The merger of the US’ third and fourth-place operators was finally approved earlier this month, but SoftBank has had to cut its stake to get the deal done
After being in legislative limbo for what seems like forever, the merger of Sprint and T-Mobile was finally given the go ahead by the judge on the 11th of February.
However, since the deal was first proposed in 2018, the performance of the two companies have diverged significantly, leaving Deutsche Telekom, the parent of T-Mobile US, unhappy with the previous terms.
Under the original deal, SoftBank, owner of Sprint, would hold 27% of the newly combined entity, while Deutsche Telekom would hold 42%.
However, at Deutsche Telekom’s urging the deal has since been renegotiated, seeing SoftBank agreeing to 24%. Meanwhile, Deutsche Telekom gained an additional percentile, increasing their holding to 43%.
As part of the deal, SoftBank has agreed to surrender 48.8 million T-Mobile shares to the newly created company, also be called T-Mobile.

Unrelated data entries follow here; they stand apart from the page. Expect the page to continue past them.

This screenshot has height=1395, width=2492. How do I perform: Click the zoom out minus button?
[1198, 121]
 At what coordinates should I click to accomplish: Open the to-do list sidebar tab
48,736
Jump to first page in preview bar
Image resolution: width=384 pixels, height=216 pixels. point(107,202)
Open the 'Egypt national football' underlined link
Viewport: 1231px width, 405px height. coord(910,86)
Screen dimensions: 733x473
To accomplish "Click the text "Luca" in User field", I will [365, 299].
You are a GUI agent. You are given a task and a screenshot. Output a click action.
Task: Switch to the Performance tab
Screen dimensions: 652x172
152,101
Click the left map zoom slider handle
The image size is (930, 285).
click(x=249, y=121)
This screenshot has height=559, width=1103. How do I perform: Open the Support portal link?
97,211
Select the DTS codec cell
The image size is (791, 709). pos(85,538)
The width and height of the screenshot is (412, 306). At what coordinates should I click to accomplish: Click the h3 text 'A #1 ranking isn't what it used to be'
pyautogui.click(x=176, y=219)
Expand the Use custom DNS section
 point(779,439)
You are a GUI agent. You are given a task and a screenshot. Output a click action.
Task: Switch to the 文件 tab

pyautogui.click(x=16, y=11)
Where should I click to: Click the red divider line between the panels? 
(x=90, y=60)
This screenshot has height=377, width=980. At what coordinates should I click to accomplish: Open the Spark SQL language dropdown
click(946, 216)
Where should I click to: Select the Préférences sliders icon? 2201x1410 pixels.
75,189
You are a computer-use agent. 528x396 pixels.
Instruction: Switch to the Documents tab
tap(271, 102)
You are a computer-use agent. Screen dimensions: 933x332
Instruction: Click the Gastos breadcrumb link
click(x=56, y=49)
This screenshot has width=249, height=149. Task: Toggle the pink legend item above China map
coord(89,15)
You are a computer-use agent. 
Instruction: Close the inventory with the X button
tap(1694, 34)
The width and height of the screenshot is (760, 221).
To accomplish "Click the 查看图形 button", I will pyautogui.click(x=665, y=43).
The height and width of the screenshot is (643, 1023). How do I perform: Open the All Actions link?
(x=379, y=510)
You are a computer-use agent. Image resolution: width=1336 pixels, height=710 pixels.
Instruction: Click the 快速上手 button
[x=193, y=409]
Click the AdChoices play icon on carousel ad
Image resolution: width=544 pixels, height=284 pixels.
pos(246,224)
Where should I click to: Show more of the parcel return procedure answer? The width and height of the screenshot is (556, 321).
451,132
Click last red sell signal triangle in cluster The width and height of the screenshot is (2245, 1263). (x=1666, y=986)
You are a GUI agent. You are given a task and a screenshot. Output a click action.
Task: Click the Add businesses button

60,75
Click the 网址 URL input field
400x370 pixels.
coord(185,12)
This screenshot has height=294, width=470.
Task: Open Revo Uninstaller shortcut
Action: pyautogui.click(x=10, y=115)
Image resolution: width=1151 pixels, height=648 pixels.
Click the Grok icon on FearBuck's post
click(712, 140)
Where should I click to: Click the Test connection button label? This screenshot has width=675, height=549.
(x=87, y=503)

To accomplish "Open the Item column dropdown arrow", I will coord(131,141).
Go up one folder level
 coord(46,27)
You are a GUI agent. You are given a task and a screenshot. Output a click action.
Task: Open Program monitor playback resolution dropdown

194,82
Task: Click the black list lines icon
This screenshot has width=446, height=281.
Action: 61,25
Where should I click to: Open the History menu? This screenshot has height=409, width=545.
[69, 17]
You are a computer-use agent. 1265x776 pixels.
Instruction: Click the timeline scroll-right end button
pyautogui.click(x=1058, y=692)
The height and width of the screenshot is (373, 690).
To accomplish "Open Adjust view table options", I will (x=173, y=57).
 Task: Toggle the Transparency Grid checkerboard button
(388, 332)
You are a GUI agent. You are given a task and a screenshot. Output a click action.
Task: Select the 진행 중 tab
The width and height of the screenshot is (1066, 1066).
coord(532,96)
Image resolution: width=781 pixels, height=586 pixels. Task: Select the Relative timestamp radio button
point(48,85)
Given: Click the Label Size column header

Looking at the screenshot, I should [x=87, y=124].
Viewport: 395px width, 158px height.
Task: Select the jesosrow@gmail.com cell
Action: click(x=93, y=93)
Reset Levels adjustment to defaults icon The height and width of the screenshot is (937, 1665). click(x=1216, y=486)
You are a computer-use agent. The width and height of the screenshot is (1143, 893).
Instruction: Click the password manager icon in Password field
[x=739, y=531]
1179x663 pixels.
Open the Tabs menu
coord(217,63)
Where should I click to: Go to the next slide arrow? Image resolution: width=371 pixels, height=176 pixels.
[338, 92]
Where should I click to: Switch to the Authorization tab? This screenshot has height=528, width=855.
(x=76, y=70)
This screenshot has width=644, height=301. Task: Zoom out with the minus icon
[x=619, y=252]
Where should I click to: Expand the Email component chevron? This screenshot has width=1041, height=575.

These shares will be reissued to SoftBank if the new T-Mobile’s stock price increases to $150 by the end of 2025. This represents an increase in value of around 50%, with the stock’s current value around $100.
This is a considerable concession on behalf of SoftBank, but clearly getting the merger moving is more appealing for the debt-ridden Sprint than large scale renegotiations.
“SoftBank has confidence in the proven, execution capabilities of the combined Sprint and T-Mobile teams to build one of the world’s most advanced, nationwide 5G networks and execute the new company’s business plan,” said Marcelo Claure, a SoftBank board member. “These and other factors give [SoftBank Group] full confidence that it will recover all of the surrendered shares.”
The combined value of the new T-Mobile is estimated to be around $120 billion, just below half that of the next largest US operator Verizon.
The companies now hope to close on the 1st of April.